Word and element locating data:
----

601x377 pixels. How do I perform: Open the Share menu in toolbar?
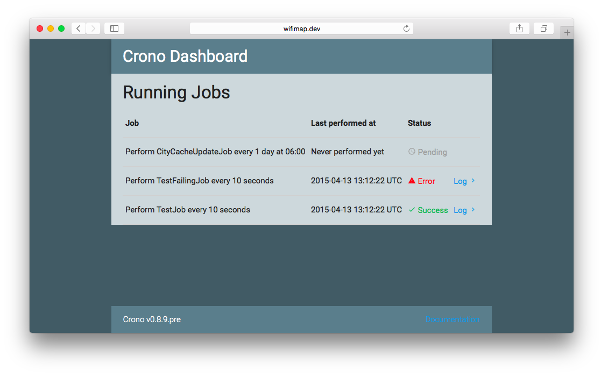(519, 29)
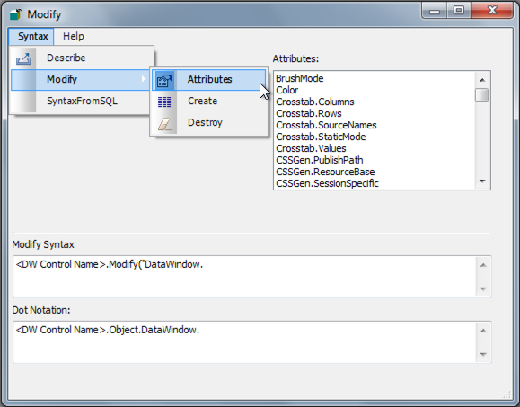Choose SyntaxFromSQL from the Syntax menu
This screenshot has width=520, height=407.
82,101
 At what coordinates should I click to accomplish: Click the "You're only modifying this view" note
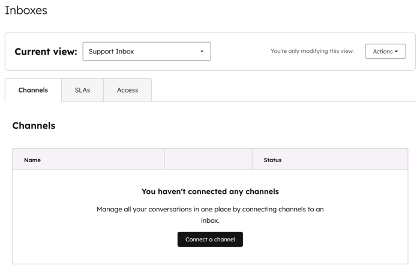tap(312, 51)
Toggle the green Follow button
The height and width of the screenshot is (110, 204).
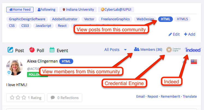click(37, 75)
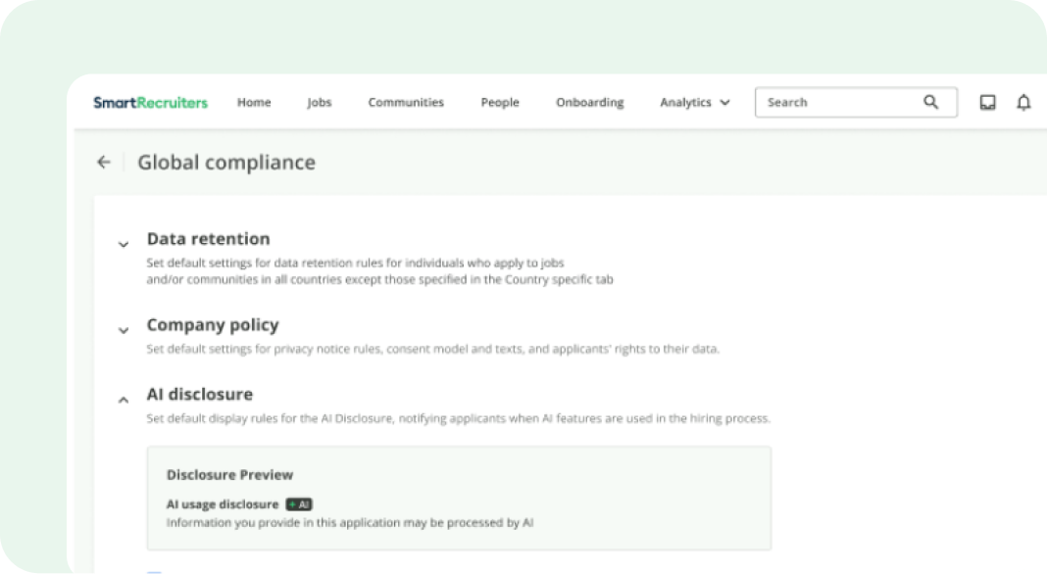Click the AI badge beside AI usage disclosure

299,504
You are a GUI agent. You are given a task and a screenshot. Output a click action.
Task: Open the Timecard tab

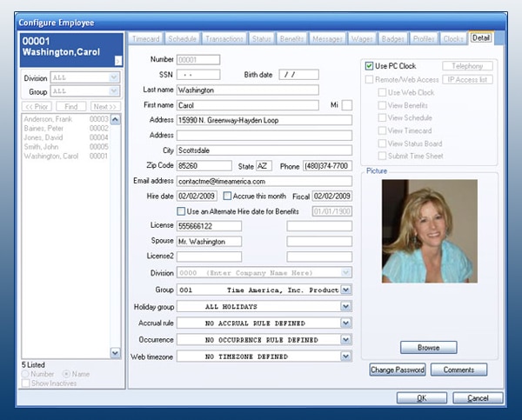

----

## Given instruction
Can you update the lines above so that "Share menu" becomes "File menu" while the rest stays unchanged, and omit the pictures from your answer?

## Solution to this task
601x377 pixels. How do I perform: Open the File menu in toolbar?
(519, 29)
Choose SyntaxFromSQL from the Syntax menu
This screenshot has width=520, height=407.
82,101
 At what coordinates should I click to accomplish: Click the "You're only modifying this view" note
tap(312, 51)
Toggle the green Follow button
The height and width of the screenshot is (110, 204).
click(37, 75)
Click the AI badge beside AI usage disclosure

299,504
You are a GUI agent. You are given a task and a screenshot. Output a click action.
Task: Open the Timecard tab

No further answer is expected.